Your assignment: Write out an exact copy of the line containing "Task: Select device marker 961756 on map" and all lines that follow it in the data below, leaving out pictures.

(Collected data entries)
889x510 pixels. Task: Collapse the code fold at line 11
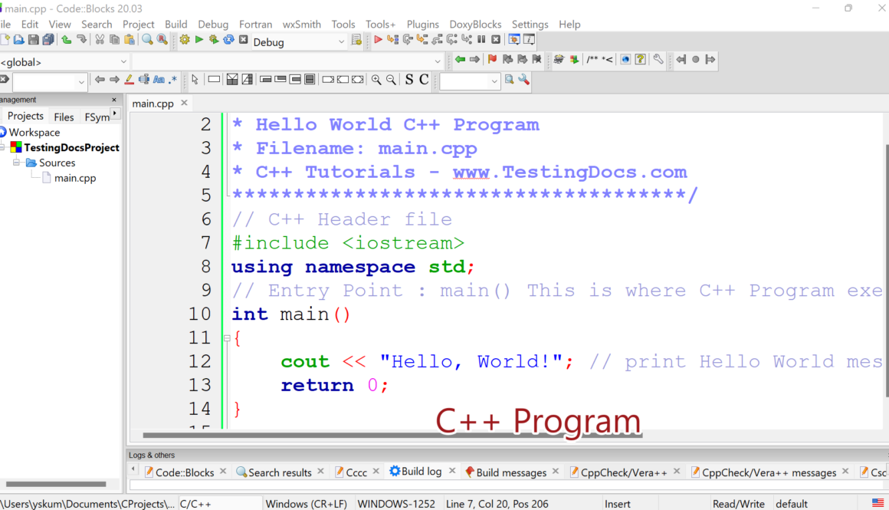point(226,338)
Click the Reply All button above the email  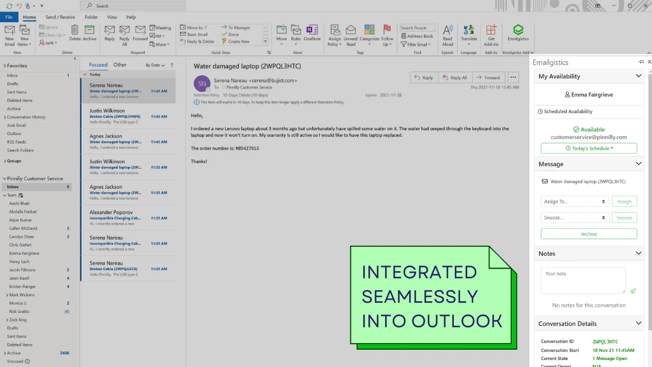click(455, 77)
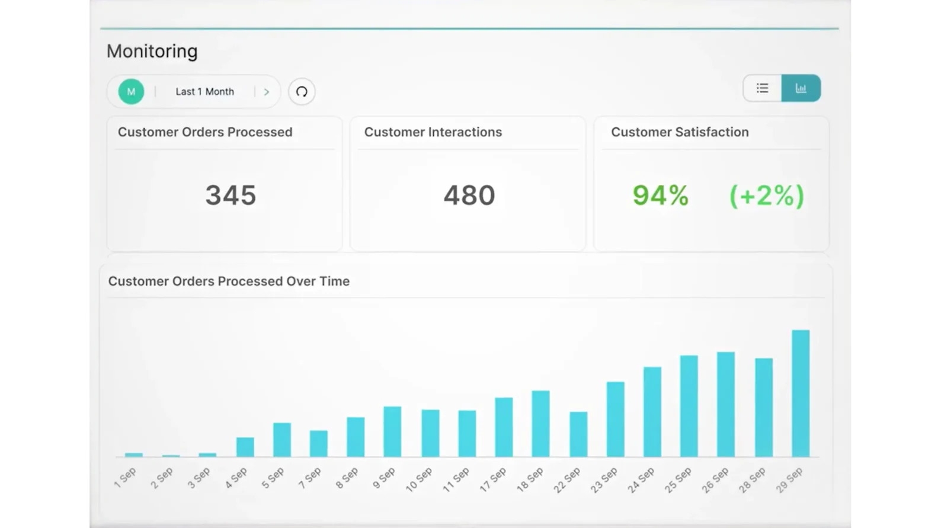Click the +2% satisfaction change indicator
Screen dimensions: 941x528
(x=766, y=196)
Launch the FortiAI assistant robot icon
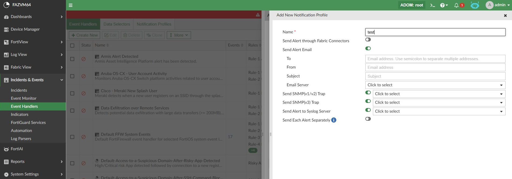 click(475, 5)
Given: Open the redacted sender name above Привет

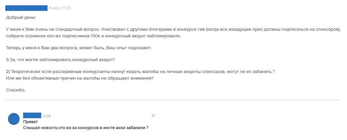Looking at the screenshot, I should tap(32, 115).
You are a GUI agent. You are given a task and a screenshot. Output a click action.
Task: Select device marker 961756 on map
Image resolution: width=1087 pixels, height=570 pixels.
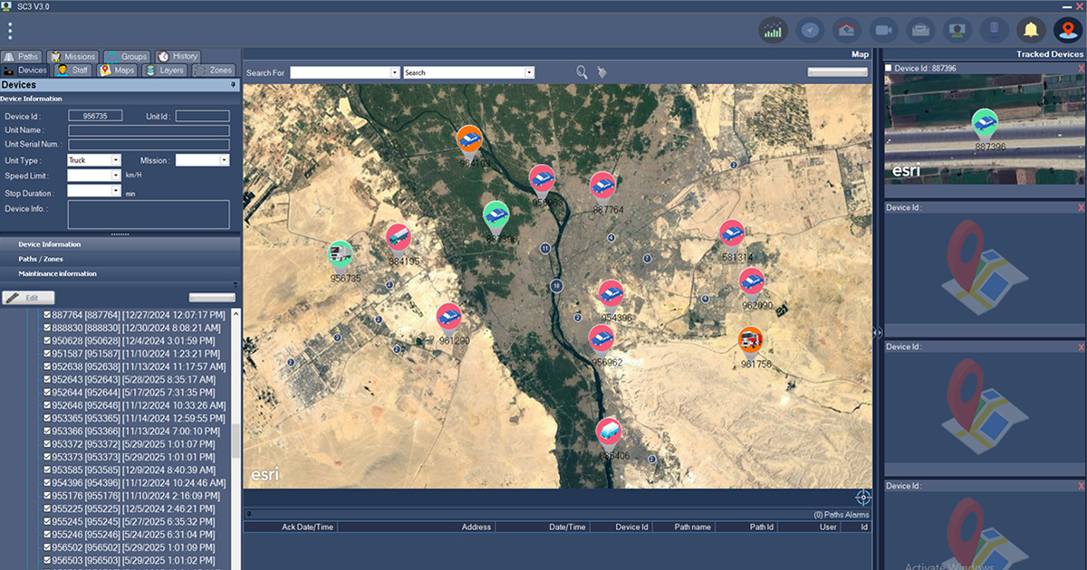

Task solution:
Task: Select device marker 961756 on map
Image resolution: width=1087 pixels, height=570 pixels.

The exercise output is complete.